Oh, her. I don’t want her to try to remove my nose for study, like she tried with Mole Girl.
“No, thank you. I don’t feel any different. It don’t think it’s poison. When I put it in my mouth, it felt strange, so I skated under the Arch of Chi Retuning just in case. I feel fine.”
“Still. Aiyah, why did you put it in your mouth?”
“Because I wanted to find out more about it!”
“That’s a good reason to put something in your mouth?”
“Yes, a wonderful reason. Doesn’t the Arch of Chi Retuning cure everything?”
“I don’t know. Why don’t you put it in your mouth and find out?”
* * *
All throughout midmeal at Eastern Heaven Dining Hall, I feel better knowing that I’ll have Hisashi to talk to about the vandal attacks and the mysteries surrounding the pearl. I know he’ll help me in any way that he can.
If only there were some way that he could help Cricket as well. He didn’t do too well in the boys’ second Motivation. Vertical Battlefield is all about jumping skill, and Cricket is a weak jumper. Our parents didn’t choose an apt name for him. He finished twenty-seventh.
I decide to check on him during White Hour, the hour after midmeal when no classes are scheduled. It’s officially intended for rest, but students with discipline and ambition and a future in wu liu take the extra hour to train so that rivals don’t pull ahead of them.
I skate to the boys’ practice court at the Conservatory of Wu Liu, but he isn’t there. Ten thousand years of stomach gas. He needs the extra training more than anyone. Where can he be?

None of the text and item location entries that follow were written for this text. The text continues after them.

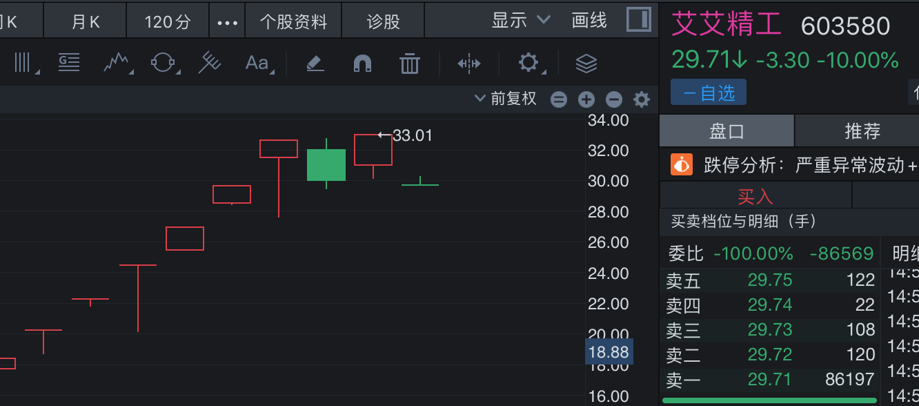Expand the Aa text tool options

260,64
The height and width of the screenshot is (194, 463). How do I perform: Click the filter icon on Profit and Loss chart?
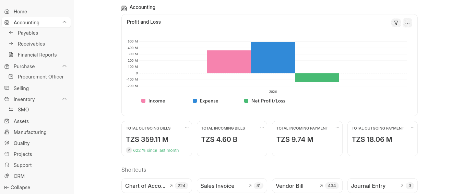coord(396,23)
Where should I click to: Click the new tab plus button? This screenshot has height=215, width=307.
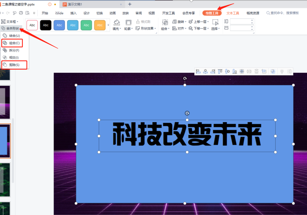point(130,4)
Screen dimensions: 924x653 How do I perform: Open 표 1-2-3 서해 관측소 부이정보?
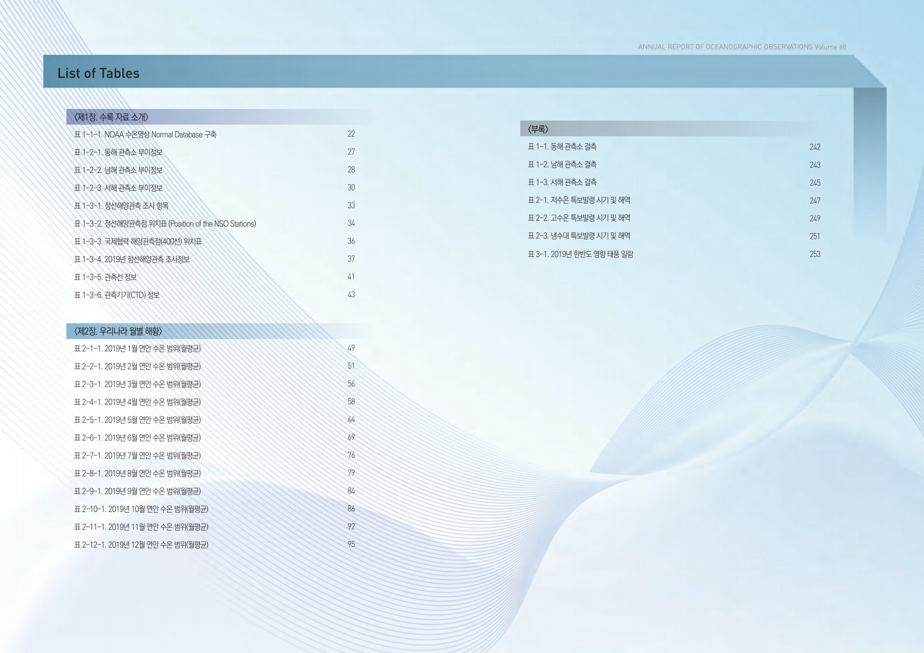[118, 188]
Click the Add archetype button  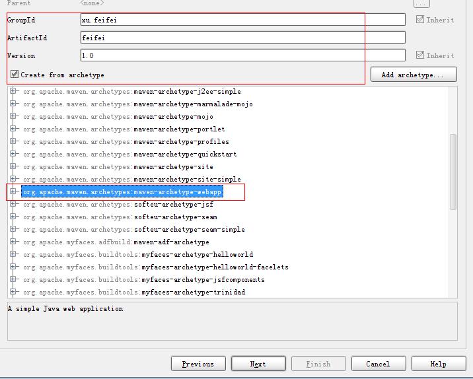414,75
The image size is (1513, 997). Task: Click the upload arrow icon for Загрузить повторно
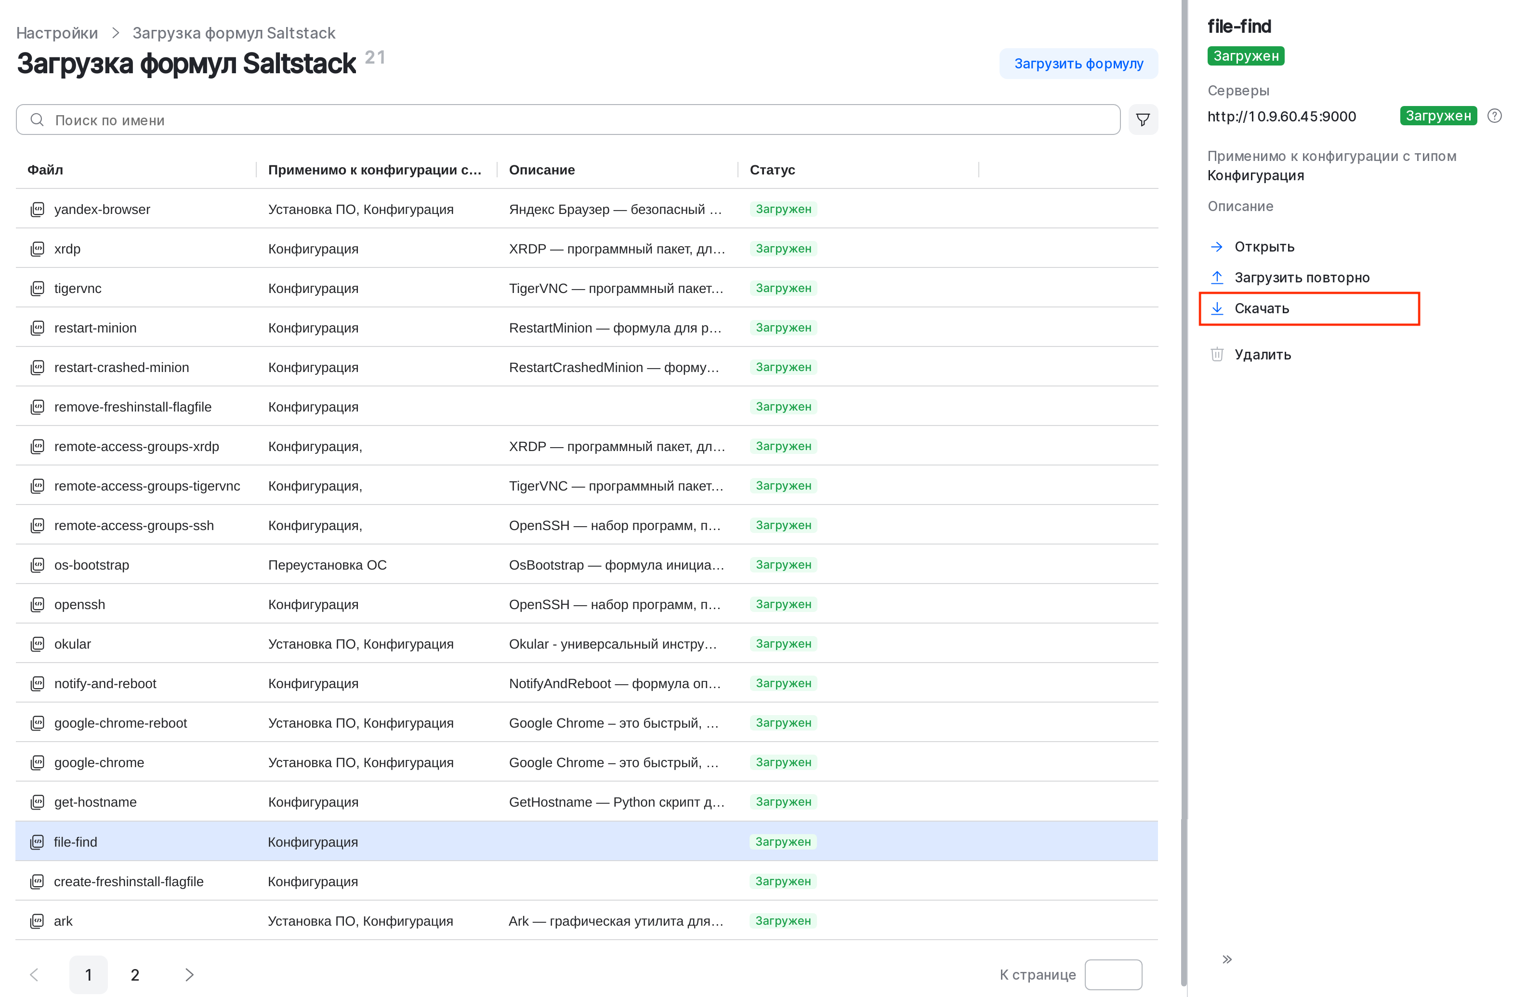pos(1217,277)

I skate across the Principal Island looking for him. On a little islet just northeast of the Principal Island sits the round structure that is the Temple of Heroes of Superlative Character. A group of students is gathered at its entrance. The figure in the center looks like Cricket. But why would Cricket be surrounded by other boys? Are they making fun of him? I skate faster.

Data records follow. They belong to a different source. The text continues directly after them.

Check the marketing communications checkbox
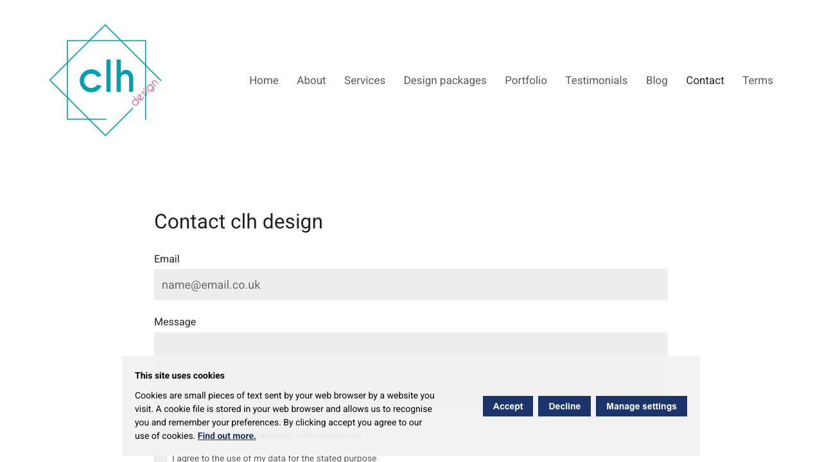This screenshot has width=822, height=462. coord(161,435)
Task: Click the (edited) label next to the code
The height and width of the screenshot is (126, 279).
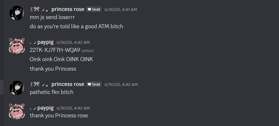Action: click(x=87, y=51)
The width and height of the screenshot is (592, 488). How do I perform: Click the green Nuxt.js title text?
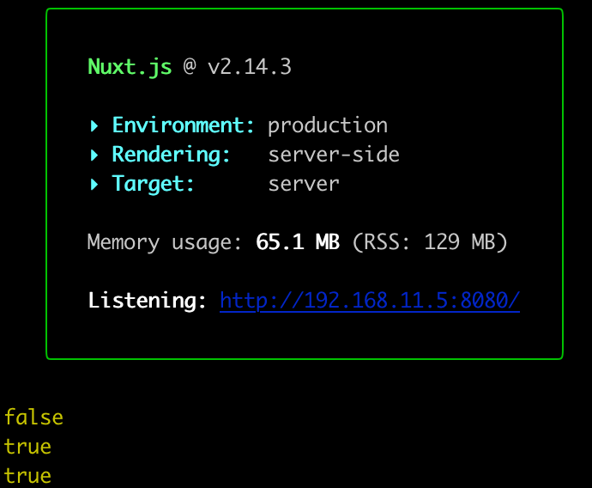130,67
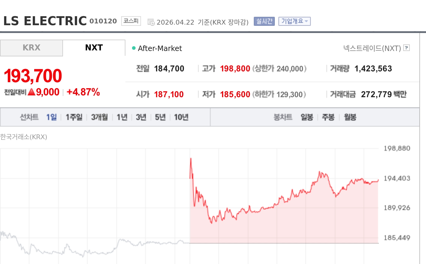Click the green After-Market status dot

click(134, 48)
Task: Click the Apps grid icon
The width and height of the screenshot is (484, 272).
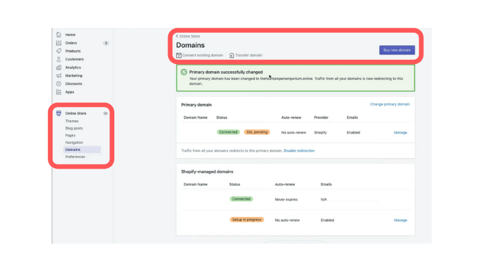Action: [59, 92]
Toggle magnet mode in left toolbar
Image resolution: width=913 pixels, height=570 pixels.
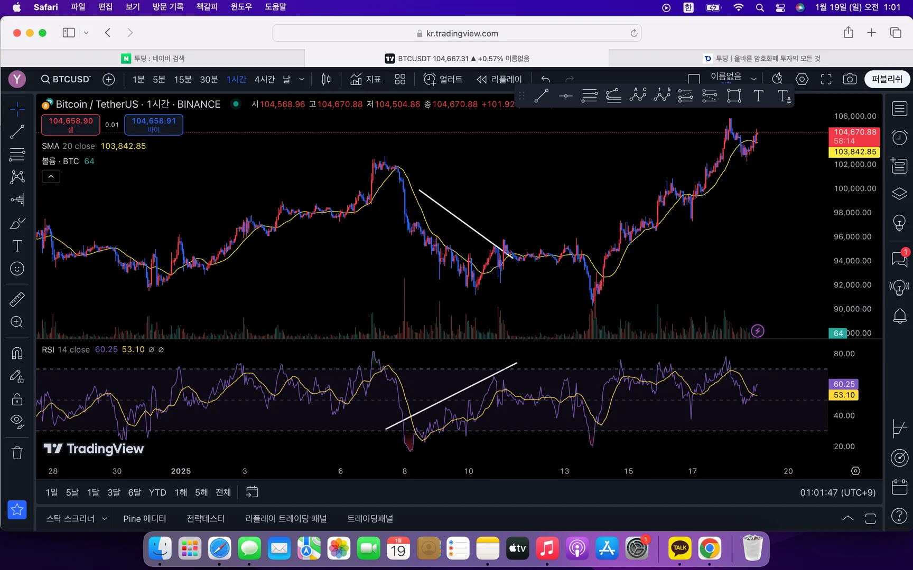(17, 353)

As I near, I see that, in fact, it is Cricket, but the boys aren’t taunting him. They’re listening carefully as he lectures.
“The walls inside are lined with a ramp that spirals around the figures in the center,” he says, pointing to the half-carved miniature sculpture of the temple in his hands. “The ramp makes the structure more pliant in earthquakes, but if anything damages the ramp, the whole structure will come toppling down around it.”
“Cricket, what do you think you’re doing?” I yell out. All the boys turn to look at me. Cricket shrinks like a snail that has been dusted with salt.
“Peasprout, please,” he whispers.
The other boys leave us, but I almost want them to stay and hear this.